- **Quoted passage**:
#####

Plugin: check_mem - Linux Memory Usage

A plugin written in perl to monitor and check thresholds for memory based on the output of the 'free -mt' command.

Ref: Nagios Exchange - check_mem page

Installation

  1. Copy the file to your /usr/local/nagios/libexec directory of the host you are monitoring
  2. Set the file mode to 755
  3. Add a line to your nrpe.cfg file and restart the service.
  4. command[check_mem]=/usr/local/nagios/libexec/check_mem -w 80,20 -c 95,50
  5. Add the NRPE check to the appropriate configuration file on your Nagios server like:
define service{
        use                     servicetemplate2   
        hostgroup_name          linux-servers
        service_description     tmp
        check_command           check_nrpe!check_tmp
}

Command Line Syntax

# /usr/local/nagios/libexec/check_mem -w 50,20 -c 80,50
<b>WARNING: Memory Usage (W> 50, C> 80): 72% <br>Swap Usage (W> 20, C> 50): 0%</b> \
|MemUsed=72%;50;80 SwapUsed=0%;20;50

Display the Data

To add this to your "map" file for NagiosGraph, append the code to capture the data like below:

# Service type: check_mem
#   check command: check_nrpe!check_mem -w 50,10 -c 80,25
#   output: <b>CRITICAL: Memory Usage (W> 80, C> 95): 100% <br>Swap Usage (W> 20, C> 50): 0%</b>
#   perfdata: MemUsed=100%;80;95 SwapUsed=0%;20;50
/perfdata:.*MemUsed=(\d+)%;(\d+);(\d+).*?SwapUsed=(\d+)%;(\d+);(\d+)/
and push @s, [ memory,
       [ ramuse, GAUGE, $1 ],
       [ swapuse, GAUGE, $4 ] ];

Dumping Linux Buffer Cache

TOP screenshot

A useful command to check linux system resources is "top".  However with the buffer cache you may see almost no available memory (see attached screenshot).  But how can that be?  All you have running may be a java app, apache, and a few other services.  There is no way that should be using ALL of that RAM.  In my case, I have the Nagios "check_mem" plugin querying for available memory and throwing alerts quite regularly.

The "free -mt" command can show you how much memory is cached.  That eases my mind a bit.  While googling about buffer cache, I stumbled upon this article:

http://devcs.blogspot.com/2007/12/linux-buffer-cache-how-to-disable-it.html

This article gives a good rundown of what the buffer cache is all about.  Also it mentions a nice little trick to dump the entire cache.

echo 1 > /proc/sys/vm/drop_caches

VOILA!  Cache dumped and Nagios is happy.  Just dumping the cache shouldn't be taken lightly as it MAY have some adverse effects depending on your server.  However the cache should slowly start to build back up. 

Looking into the actual check_mem script, you can have it exclude the buffers in the calculation of free memory.  Check this line and make sure the value is "1":

my $DONT_INCLUDE_BUFFERS = 1;

#####

- **Questions on the material**:
**A)** List each numbered installation step given on the check_mem plugin page.
**B)** According to the check_mem plugin page, what command dumps the entire buffer cache?

- **Source material**:
#####

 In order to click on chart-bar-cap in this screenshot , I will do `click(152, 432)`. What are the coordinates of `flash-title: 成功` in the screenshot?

#####

- **Responses in order**:
**A)**
1. Copy the file to your /usr/local/nagios/libexec directory of the host you are monitoring.
2. Set the file mode to 755.
3. Add a line to your nrpe.cfg file and restart the service.
4. command[check_mem]=/usr/local/nagios/libexec/check_mem -w 80,20 -c 95,50
5. Add the NRPE check to the appropriate configuration file on your Nagios server.

**B)** echo 1 > /proc/sys/vm/drop_caches